Other "evidence" for columnar organization is that in many cases the synapses of an axonal process, or even a bundle of them, are concentrated in restricted areas ("columns"). That would have make sense if the division to "columns" by the input processes into a region was the same for all the input processes. Since it is not, it is simply daft to consider this as evidence for columnar organization.

That doesn't bother many researchers to refer to "evidence" for columns and columnar organization even when the "evidence" does not actually support it. It can be regarded as an example of the confusing and ambiguous usage of terms error, where "columnar organization" means "organization in columns" when it is already assumed, and "topographic organization" when evidence is presented for it.

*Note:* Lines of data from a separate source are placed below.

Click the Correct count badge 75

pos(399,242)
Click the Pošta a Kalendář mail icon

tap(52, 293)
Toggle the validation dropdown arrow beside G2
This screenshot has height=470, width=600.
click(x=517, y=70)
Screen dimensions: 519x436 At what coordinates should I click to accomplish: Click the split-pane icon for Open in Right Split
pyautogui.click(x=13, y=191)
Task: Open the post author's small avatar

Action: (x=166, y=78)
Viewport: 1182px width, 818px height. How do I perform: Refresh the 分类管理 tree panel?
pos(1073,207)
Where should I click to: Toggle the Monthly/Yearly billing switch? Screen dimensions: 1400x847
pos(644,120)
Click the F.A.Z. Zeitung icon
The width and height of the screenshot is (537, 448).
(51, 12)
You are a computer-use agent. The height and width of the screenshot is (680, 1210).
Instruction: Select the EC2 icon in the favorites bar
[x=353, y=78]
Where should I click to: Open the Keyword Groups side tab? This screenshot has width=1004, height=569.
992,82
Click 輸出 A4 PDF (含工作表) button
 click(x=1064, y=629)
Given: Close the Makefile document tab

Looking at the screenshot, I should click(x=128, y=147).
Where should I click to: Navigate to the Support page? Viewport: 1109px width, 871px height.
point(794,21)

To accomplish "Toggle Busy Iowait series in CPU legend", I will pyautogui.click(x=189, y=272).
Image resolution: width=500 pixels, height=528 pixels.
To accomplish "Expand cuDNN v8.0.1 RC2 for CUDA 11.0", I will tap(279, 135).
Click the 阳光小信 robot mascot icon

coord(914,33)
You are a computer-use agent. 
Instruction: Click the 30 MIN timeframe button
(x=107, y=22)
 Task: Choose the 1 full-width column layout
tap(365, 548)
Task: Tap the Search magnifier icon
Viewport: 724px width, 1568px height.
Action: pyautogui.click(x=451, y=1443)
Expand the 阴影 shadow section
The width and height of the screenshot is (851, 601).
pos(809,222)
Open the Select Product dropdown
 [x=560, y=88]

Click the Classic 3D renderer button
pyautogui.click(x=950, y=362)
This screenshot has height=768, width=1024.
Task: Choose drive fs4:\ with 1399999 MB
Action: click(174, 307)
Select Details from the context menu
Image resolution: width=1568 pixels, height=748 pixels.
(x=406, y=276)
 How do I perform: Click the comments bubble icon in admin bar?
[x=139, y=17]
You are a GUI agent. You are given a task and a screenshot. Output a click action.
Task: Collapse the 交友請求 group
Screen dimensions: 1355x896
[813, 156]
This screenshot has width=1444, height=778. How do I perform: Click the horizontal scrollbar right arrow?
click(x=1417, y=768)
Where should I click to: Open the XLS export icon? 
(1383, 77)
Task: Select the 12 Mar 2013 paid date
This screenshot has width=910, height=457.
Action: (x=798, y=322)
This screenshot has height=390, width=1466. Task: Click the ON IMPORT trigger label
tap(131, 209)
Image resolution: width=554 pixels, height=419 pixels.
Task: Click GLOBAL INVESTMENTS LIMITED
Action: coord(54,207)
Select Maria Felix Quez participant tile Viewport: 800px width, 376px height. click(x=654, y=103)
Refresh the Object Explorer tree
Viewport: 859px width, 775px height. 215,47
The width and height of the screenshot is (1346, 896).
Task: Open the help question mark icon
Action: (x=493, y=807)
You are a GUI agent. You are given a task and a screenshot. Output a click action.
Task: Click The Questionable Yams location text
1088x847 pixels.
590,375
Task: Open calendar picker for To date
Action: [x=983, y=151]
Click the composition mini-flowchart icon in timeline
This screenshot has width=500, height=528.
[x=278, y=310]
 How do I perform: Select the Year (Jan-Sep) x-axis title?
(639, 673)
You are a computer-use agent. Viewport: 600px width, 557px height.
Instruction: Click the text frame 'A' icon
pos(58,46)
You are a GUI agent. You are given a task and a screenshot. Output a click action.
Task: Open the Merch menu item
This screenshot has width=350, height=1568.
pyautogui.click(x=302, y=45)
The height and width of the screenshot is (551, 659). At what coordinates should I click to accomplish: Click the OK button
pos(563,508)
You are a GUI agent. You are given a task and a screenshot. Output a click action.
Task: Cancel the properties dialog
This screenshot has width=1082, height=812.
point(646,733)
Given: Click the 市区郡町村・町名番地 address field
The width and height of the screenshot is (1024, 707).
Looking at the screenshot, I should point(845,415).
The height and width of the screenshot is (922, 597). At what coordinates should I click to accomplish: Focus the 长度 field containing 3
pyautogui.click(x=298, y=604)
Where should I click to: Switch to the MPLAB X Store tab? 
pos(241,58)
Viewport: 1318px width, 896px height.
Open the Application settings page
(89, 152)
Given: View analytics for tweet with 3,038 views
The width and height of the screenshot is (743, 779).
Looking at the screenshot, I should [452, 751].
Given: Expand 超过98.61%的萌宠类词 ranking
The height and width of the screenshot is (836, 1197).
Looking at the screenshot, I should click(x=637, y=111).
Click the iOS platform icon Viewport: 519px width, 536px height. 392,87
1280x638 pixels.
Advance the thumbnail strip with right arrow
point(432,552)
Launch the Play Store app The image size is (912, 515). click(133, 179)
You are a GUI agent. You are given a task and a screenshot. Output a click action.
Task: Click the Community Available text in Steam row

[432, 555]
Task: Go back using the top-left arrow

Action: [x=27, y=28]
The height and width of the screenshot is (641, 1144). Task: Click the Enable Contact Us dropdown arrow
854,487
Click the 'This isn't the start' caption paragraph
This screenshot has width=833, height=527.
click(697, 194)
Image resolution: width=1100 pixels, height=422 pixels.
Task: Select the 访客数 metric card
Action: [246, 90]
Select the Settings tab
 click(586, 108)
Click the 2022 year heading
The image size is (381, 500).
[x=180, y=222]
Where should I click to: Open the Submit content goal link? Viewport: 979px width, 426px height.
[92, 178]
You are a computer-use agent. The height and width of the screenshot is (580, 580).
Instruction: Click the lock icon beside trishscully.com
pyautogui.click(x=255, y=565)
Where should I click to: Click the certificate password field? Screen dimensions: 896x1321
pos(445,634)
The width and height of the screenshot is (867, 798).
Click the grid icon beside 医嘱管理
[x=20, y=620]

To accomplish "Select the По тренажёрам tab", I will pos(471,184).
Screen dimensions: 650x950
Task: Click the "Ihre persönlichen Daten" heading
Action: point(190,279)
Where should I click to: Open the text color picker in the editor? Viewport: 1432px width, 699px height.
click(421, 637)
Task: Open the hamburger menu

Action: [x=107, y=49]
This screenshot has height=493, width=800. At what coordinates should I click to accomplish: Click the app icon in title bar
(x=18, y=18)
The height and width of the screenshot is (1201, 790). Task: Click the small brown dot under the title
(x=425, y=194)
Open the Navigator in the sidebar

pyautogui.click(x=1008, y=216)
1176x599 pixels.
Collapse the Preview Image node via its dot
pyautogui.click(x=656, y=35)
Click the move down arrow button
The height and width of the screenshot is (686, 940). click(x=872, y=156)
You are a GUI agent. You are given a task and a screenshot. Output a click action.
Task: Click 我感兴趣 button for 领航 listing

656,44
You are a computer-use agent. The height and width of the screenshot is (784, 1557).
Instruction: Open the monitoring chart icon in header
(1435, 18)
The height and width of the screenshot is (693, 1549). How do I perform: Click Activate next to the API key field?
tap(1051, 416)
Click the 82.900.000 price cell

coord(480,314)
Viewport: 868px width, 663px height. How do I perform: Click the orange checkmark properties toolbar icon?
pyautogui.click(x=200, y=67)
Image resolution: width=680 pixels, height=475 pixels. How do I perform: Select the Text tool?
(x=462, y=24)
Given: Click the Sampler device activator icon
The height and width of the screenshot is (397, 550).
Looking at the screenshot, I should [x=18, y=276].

As an example, here is the research summary of some laboratory, where it says:

This radial stack of neurons forms the cortical column, a minimal unit of neurons and connections required to analyze a small portion of the sensory world.
This, of course, has no basis whatsoever in experimental evidence and is a totally spurious statement. It is an interesting question if the person that wrote it actually believes this statement, but it is diffcult to find alternative interpretation ([16Jan2002] Her reply to my query. She seems to refer to the hypercolumns ).

The "columnar organization" is by now very pervasive, and this kind of fictitious ideas are being taught in many places. for example, in an online turotial for psychology students Athabasca Universirty, the last senetnce says:

Experiments reveal that these vertical columns form mini circuits that perform unique functions.
Which is plain false (unless "mini circuits" and "unique function" are stripped of any meaning).

This article (Kazushige et al, Nature Neuroscience, V 4, No 8, august 2001) (full text) gives a good example of hyping columns. There is nothing in their data that is even related to the concept of columns, but that doesn't stop the authors from discussing their findings if they show columns, "each of which represents a visual feature". It seems these authors don't have the ability to consider the cortex without thinking about columns. The interesting observation is that such skewed thinking doesn't bother the reviewers and editor of Nature Neuroscience.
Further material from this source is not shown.